### WHAT THIS TASK INVOLVES
Copy the entries that follow, exactly and completely.

___

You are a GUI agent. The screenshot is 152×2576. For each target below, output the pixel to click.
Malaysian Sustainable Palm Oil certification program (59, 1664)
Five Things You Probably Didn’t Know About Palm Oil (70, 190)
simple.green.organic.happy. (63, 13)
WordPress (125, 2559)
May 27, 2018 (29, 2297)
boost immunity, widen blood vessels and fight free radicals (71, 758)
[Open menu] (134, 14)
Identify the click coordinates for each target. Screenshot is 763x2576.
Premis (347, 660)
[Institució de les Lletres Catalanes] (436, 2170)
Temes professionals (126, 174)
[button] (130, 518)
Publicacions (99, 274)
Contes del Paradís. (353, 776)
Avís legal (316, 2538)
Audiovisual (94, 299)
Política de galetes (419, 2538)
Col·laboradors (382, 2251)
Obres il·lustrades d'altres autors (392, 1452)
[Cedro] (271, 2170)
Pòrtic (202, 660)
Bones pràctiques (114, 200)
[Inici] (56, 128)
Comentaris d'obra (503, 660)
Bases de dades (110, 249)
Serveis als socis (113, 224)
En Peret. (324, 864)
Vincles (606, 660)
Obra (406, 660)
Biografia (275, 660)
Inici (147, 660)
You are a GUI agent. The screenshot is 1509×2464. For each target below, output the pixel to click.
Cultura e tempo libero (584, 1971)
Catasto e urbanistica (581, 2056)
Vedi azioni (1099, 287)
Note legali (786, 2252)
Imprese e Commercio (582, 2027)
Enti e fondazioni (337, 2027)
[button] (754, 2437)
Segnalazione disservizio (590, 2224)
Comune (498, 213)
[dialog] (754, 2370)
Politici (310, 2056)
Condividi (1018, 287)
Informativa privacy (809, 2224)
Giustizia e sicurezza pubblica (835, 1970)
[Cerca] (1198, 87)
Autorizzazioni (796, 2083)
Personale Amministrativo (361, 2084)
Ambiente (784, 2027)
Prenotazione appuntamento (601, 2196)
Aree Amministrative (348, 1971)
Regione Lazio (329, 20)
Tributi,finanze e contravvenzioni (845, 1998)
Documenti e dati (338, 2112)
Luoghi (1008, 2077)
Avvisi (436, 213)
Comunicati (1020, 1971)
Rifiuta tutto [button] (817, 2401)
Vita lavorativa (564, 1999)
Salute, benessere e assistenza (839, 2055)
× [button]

___

### REPLY
You are a GUI agent. The screenshot is 152×2576. For each target below, output the pixel to click.
Malaysian Sustainable Palm Oil certification program (59, 1664)
Five Things You Probably Didn’t Know About Palm Oil (70, 190)
simple.green.organic.happy. (63, 13)
WordPress (125, 2559)
May 27, 2018 (29, 2297)
boost immunity, widen blood vessels and fight free radicals (71, 758)
[Open menu] (134, 14)
Identify the click coordinates for each target. Screenshot is 763x2576.
Premis (347, 660)
[Institució de les Lletres Catalanes] (436, 2170)
Temes professionals (126, 174)
[button] (130, 518)
Publicacions (99, 274)
Contes del Paradís. (353, 776)
Avís legal (316, 2538)
Audiovisual (94, 299)
Política de galetes (419, 2538)
Col·laboradors (382, 2251)
Obres il·lustrades d'altres autors (392, 1452)
[Cedro] (271, 2170)
Pòrtic (202, 660)
Bones pràctiques (114, 200)
[Inici] (56, 128)
Comentaris d'obra (503, 660)
Bases de dades (110, 249)
Serveis als socis (113, 224)
En Peret. (324, 864)
Vincles (606, 660)
Obra (406, 660)
Biografia (275, 660)
Inici (147, 660)
You are a GUI agent. The screenshot is 1509×2464. For each target below, output the pixel to click.
Cultura e tempo libero (584, 1971)
Catasto e urbanistica (581, 2056)
Vedi azioni (1099, 287)
Note legali (786, 2252)
Imprese e Commercio (582, 2027)
Enti e fondazioni (337, 2027)
[button] (754, 2437)
Segnalazione disservizio (590, 2224)
Comune (498, 213)
[dialog] (754, 2370)
Politici (310, 2056)
Condividi (1018, 287)
Informativa privacy (809, 2224)
Giustizia e sicurezza pubblica (835, 1970)
[Cerca] (1198, 87)
Autorizzazioni (796, 2083)
Personale Amministrativo (361, 2084)
Ambiente (784, 2027)
Prenotazione appuntamento (601, 2196)
Aree Amministrative (348, 1971)
Regione Lazio (329, 20)
Tributi,finanze e contravvenzioni (845, 1998)
Documenti e dati (338, 2112)
Luoghi (1008, 2077)
Avvisi (436, 213)
Comunicati (1020, 1971)
Rifiuta tutto [button] (817, 2401)
Vita lavorativa (564, 1999)
Salute, benessere e assistenza (839, 2055)
× [button]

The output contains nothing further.